By Dan Hebert, Senior Technical Editor
Implementing integration between plant control systems and higher level computing platforms such as ERP systems is more profitable now than ever thanks to the increased cost volatility of most plants’ two main inputs―energy and raw materials―and more price volatility for plant product outputs.
At the same time, integration has never been technically easier because of the spread of standards that define terms for data exchange among disparate computing systems. Because these technical integration hurdles are coming down, implementation costs are dropping rapidly.
Increased profitability coupled with lower costs should result in a flurry of control/ERP system integration projects, but this is not happening for a number of reasons. Chief among them are non-technical barriers to integration that remain the same or higher than ever―security concerns, reduced plant technical staff and, especially, turf wars between process automation professionals and their IT counterparts.
Price Volatility Increases
Process plants turn raw material and energy inputs into finished product outputs. Some plants were designed to minimize raw material use; other plants are better when it comes to using energy efficiently. Some plants were designed to produce very few products with a high degree of efficiency. Other plants excel at producing a wide range of products, albeit at lower efficiency.
For a single plant, profits are maximized by producing highest margin products. To do this, one needs to know the cost of raw material inputs, the cost of energy inputs and the selling price for plant outputs. For firms that have multiple plants all capable of producing the same range of products, optimization for maximum profitability becomes more complex, but the problem is essentially the same. One must still produce the highest margin products using the least possible amount of raw materials and energy.
Basic plant input/output equations haven’t changed much in decades, but volatility of input costs and output prices has increased dramatically in the past year. For example, the price of oil peaked last summer at about $145 per barrel. Per barrel prices then dropped rapidly to about $35 per barrel by December of last year. Other commodity prices also experienced unprecedented rapid changes over that same time period, and there is no reason to expect volatility to decrease.
The story is much the same for energy prices. Electricity and natural gas prices move up and down rapidly, and tariffs from utilities to process plants increasingly reflect market reality. Many utilities used to change tariffs annually, but industry leaders now use locational marginal prices (LMP).
“With LMP, the utility fixes the price every five minutes, depending upon grid congestion,” says Paul Kurchina, the director of industry consultant KurMeta Inc. “LMP requires new billing objects in the ERP system, more intense monitoring in facility control systems and closer communications between control and ERP systems.”
For many process plants, volatility is also increasing in terms of prices paid by their customers for their outputs. If your process facility is a power plant, it’s easy to see how LMP constantly changes prices for plant outputs. A refinery doesn’t see price changes for its outputs every five minutes, but prices can change substantially over the course of a few days.
Some process plants see much less volatility in prices for their finished products. Food, beverage, pharmaceutical and consumer packaged goods firms are good examples. But while these plants see slower changes in output prices, they still often experience rapid changes in costs for raw material and energy inputs.

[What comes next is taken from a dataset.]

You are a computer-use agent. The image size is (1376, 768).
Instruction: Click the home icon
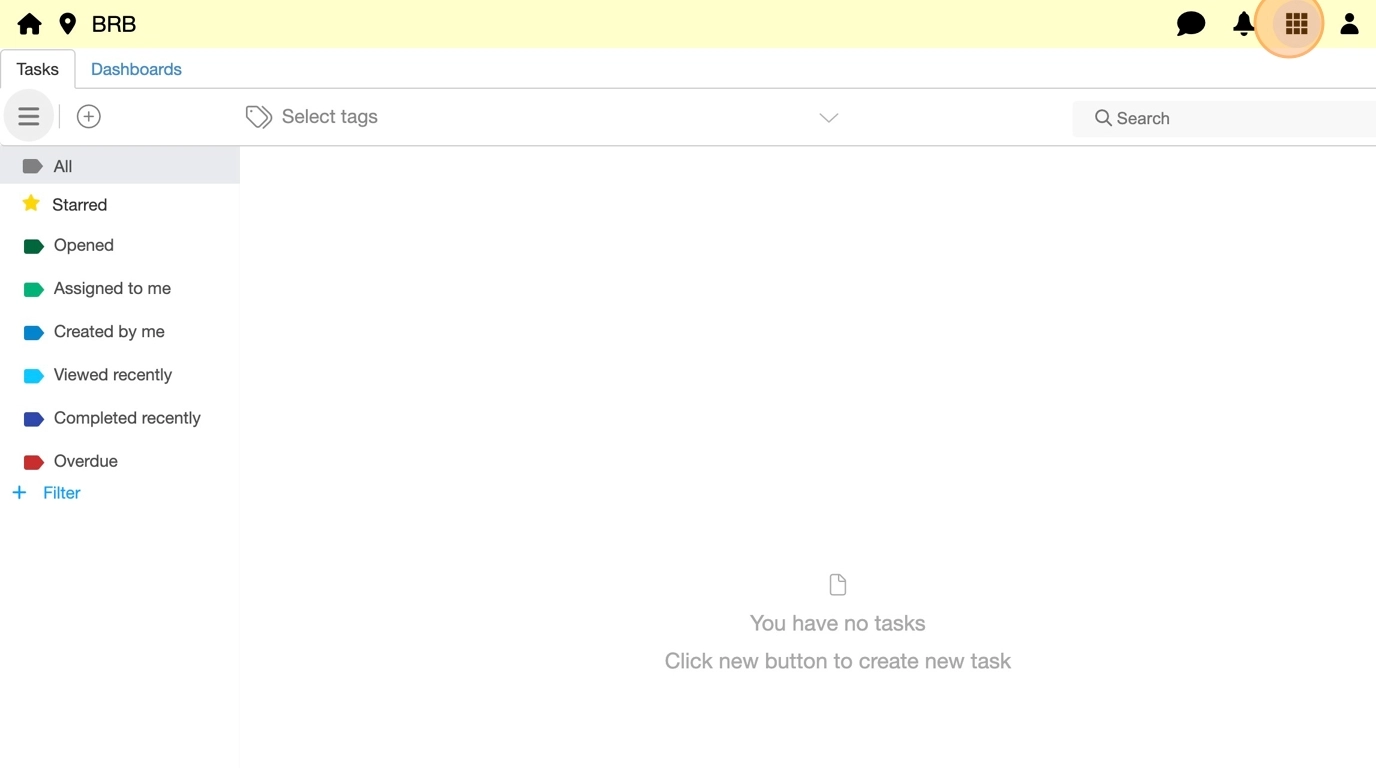29,24
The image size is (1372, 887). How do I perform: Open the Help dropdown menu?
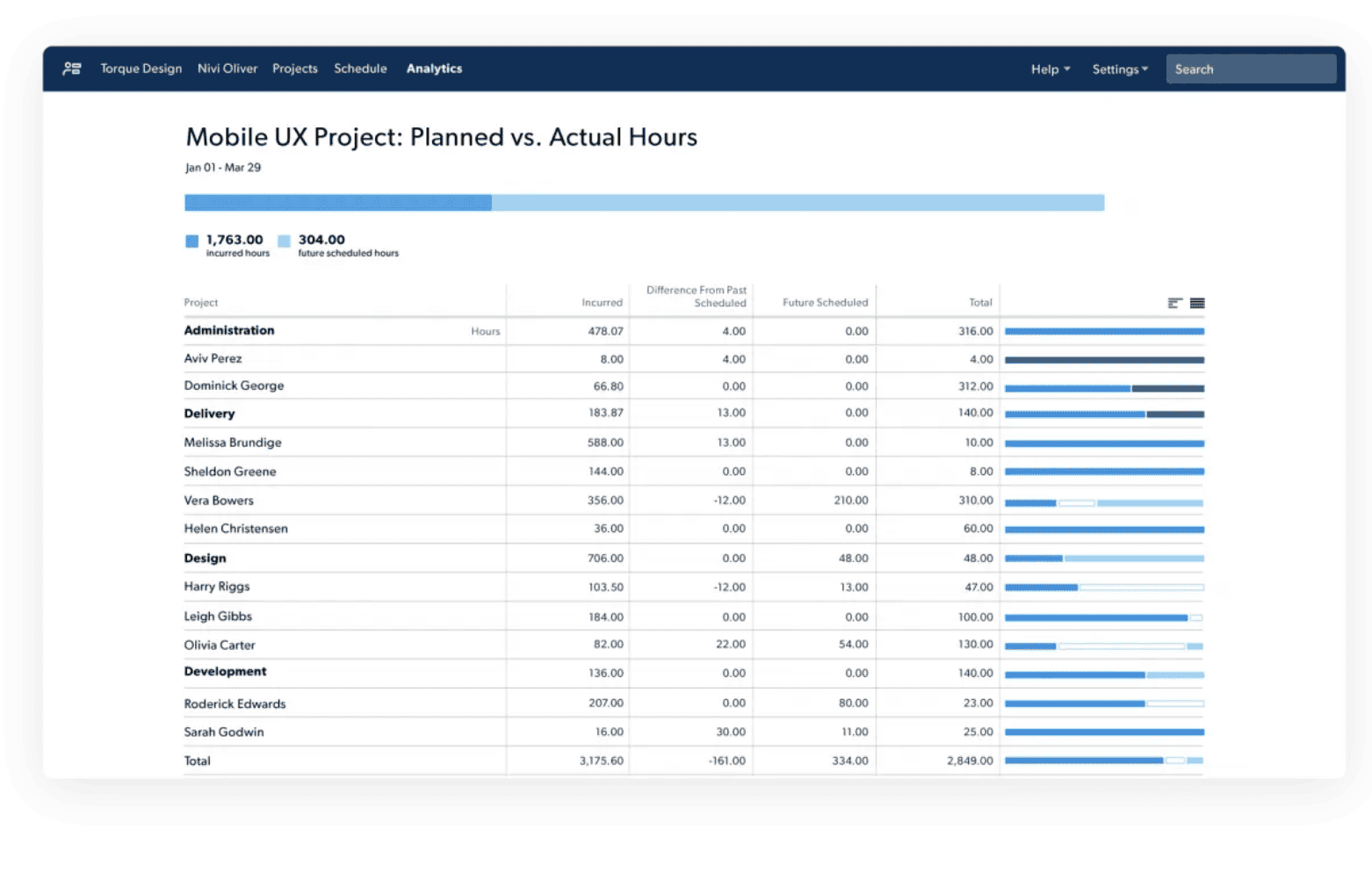(x=1050, y=69)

How do these factors increase the profitability of control system/ERP integration?
In the old days of stable prices, it was a lot easier to optimize plant production. One just had to enter monthly or even annual cost data for inputs and make similar data entries for prices of outputs. Plant production schedules could then be optimized based on these data.
But in today’s era of volatile prices, monthly data entry is not good enough. Instead, data must be changed dynamically and in real time, and this means that electronic links are needed between control and ERP systems.
The bad news is that your plant and your company cannot remain competitive without real-time data exchange between your control system and your ERP system. The good news is that this exchange is technically easier than ever to establish and maintain.
Standards Ease Integration
The bad old days of custom coding for communication between control systems and ERP systems are largely over. A number of industry-wide data exchange standards have arisen over the last few years, and just about every vendor of note is complying with one or more of them.
For end users, these standards save time and money. “We use OPC to communicate between our Oracle database ERP and our DeltaV control system,” says Dan Cox, director of engineering for AOC Resins, Collierville, Tenn.
“We use an OPC tool developed by Matrikon called Generic Database Access (GDA). The GDA tool turns user-defined Oracle variables into OPC parameters. We wrote Oracle stored procedures that complete a function as needed. For example, via an OPC mirror, we insert the amount of a material used in a certain batch to an Oracle table that stores batch material usage for costing,” explains Cox.
If OPC were not an established standard, the alternative for AOC Resins would have been to develop custom .Net programming. “This custom work would have been difficult to scope, and the development would have been much more costly,” Cox believes.